Environmental challenges
– Stevia Sweetener needs to have a robust strategy against the disruptions arising from climate change and energy requirements. EU has identified it as key priority area and spending 30% of its 880 billion Euros European post Covid-19 recovery funds on green technology. Stevia Sweetener can take advantage of this fund but it will also bring new competitors in the Sales & Marketing industry.
Aging population
– As the populations of most advanced economies are aging, it will lead to high social security costs, higher savings among population, and lower demand for goods and services in the economy. The household savings in US, France, UK, Germany, and Japan are growing faster than predicted because of uncertainty caused by pandemic.
Weighted SWOT Analysis of LightFull Foods Template, Example
Not all factors mentioned under the Strengths, Weakness, Opportunities, and Threats quadrants in the SWOT Analysis are equal. Managers in the HBR case study LightFull Foods needs to zero down on the relative importance of each factor mentioned in the Strengths, Weakness, Opportunities, and Threats quadrants.
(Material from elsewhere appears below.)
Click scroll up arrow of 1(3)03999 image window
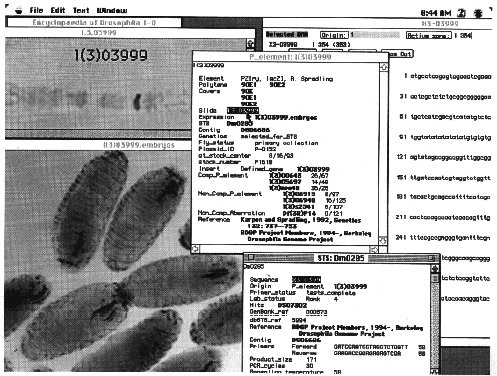497x376 pixels. (x=250, y=43)
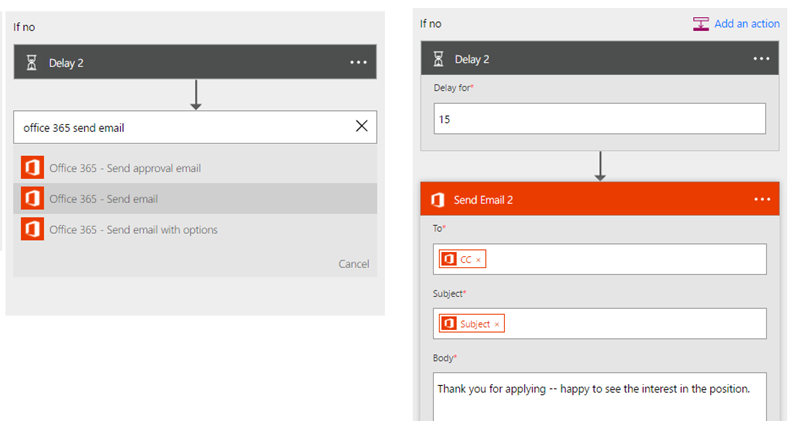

We can provide the relative importance to each factor by assigning relative weights. Weighted SWOT analysis process is a three stage process –
First stage for doing weighted SWOT analysis of the case study LightFull Foods is to rank the strengths and weaknesses of the organization. This will help you to assess the most important strengths and weaknesses of the firm and which one of the strengths and weaknesses mentioned in the initial lists are marginal and can be left out.
Second stage for conducting weighted SWOT analysis of the Harvard case study LightFull Foods is to give probabilities to the external strategic factors thus better understanding the opportunities and threats arising out of macro environment changes and developments.
Third stage of constructing weighted SWOT analysis of LightFull Foods is to provide strategic recommendations includes – joining likelihood of external strategic factors such as opportunities and threats to the internal strategic factors – strengths and weaknesses. You should start with external factors as they will provide the direction of the overall industry. Secondly by joining probabilities with internal strategic factors can help the company not only strategic fit but also the most probably strategic trade-off that Stevia Sweetener needs to make to build a sustainable competitive advantage.